Following is the Road Map that was sent earlier for the month of July.
However, recent IPM model re-run produced very interesting results. Based on the IPM data, the next turn date is not scheduled for end of July. Instead it is scheduled for the 2nd week of August (exact date will be provided later). Therefore, we could see some choppy action through out the month of July.
1- Recent decline could end in a couple of days
2- This decline will be followed by another rally attempt, which should technically stop below 1377.
3- This rally should give way to another decline for few days
4- Finally, we could see the last rally in 2nd week of August.

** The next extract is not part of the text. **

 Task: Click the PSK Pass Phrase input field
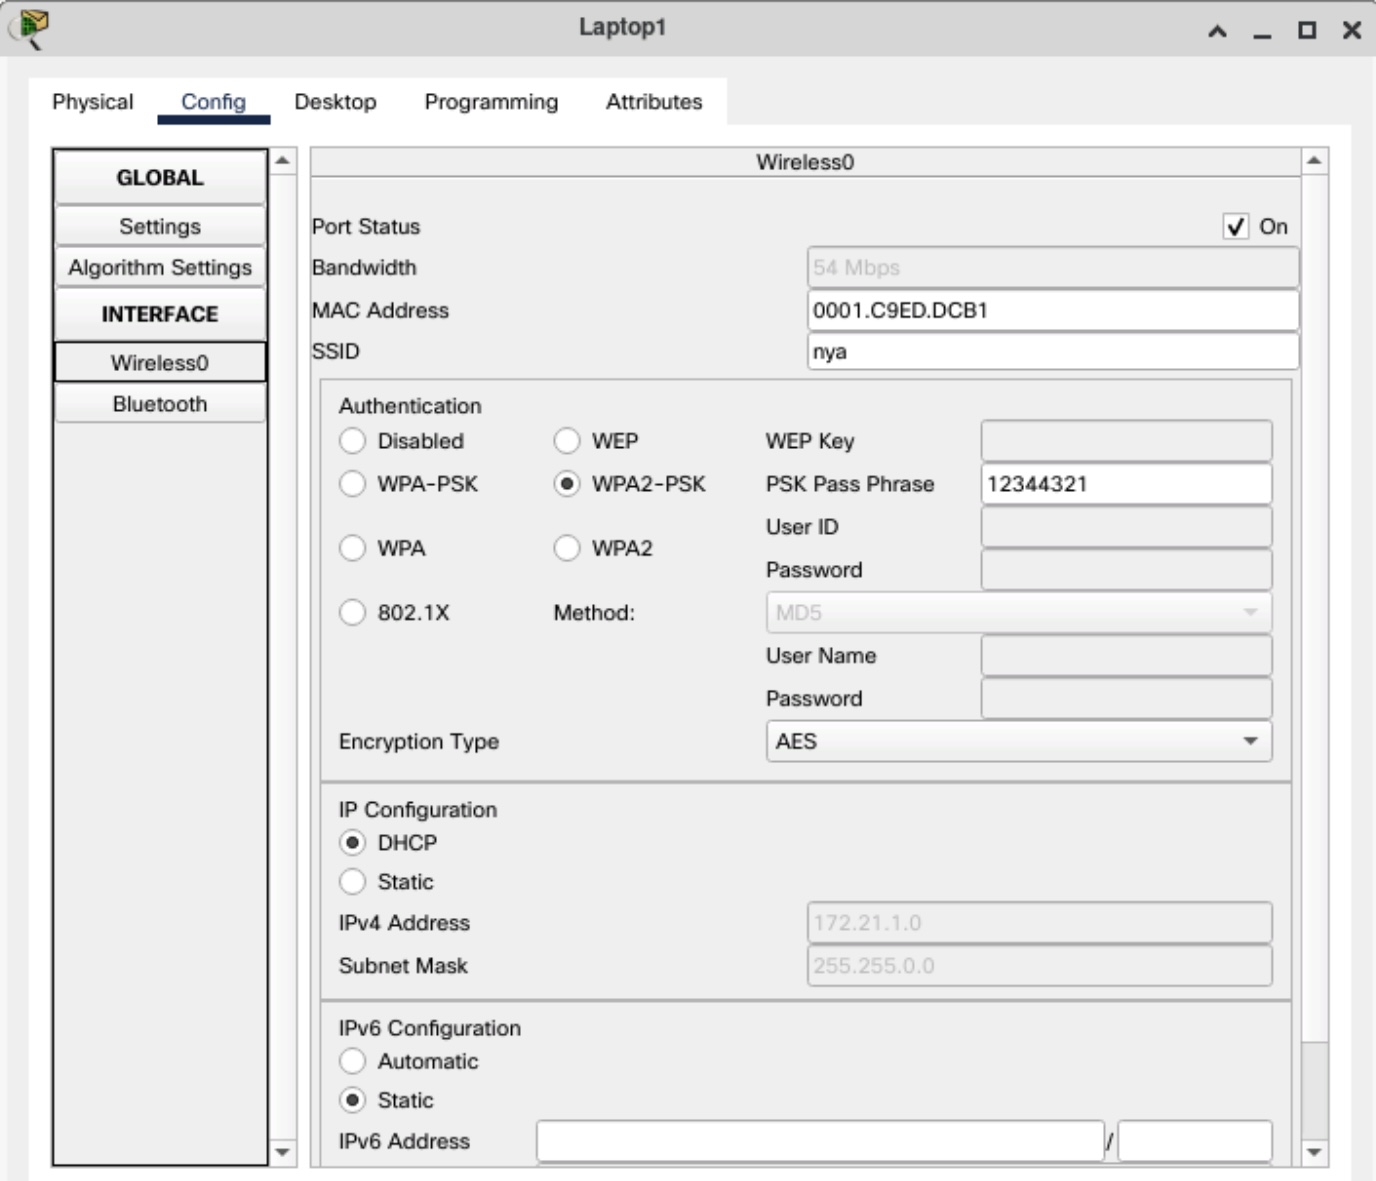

This rally might coincide with the IPM turn date. Please note that this is a hypothetical market scenario, and will evolve as market structure evolves.
Update: July 18, 2012
We might be on the verge of starting a down-draft till the end of this month. Note that FED FOMC meeting is scheduled for July 31-August 1, 2012. In order for this to materialize, market should stay below 1377 (SP500). There are many reasons to support this analysis based on Market Matrix study.
Update: July 19, 2012
We are so close to the resolution of the direction of the trend that we have narrowed down the market structure to last 2 options:
1- Bearish Case: SP500 should not rise above 1391(1385 also a target) and DJIA should not rise above 13020. The decline should start very soon. There are so many divergences between markets such as Russell, DJT, DJIA and SP500. The decline will be very fast!!
2- If SP500 and DJIA both rise above these 2 levels then it will be better to get out of shorts and look for long setups.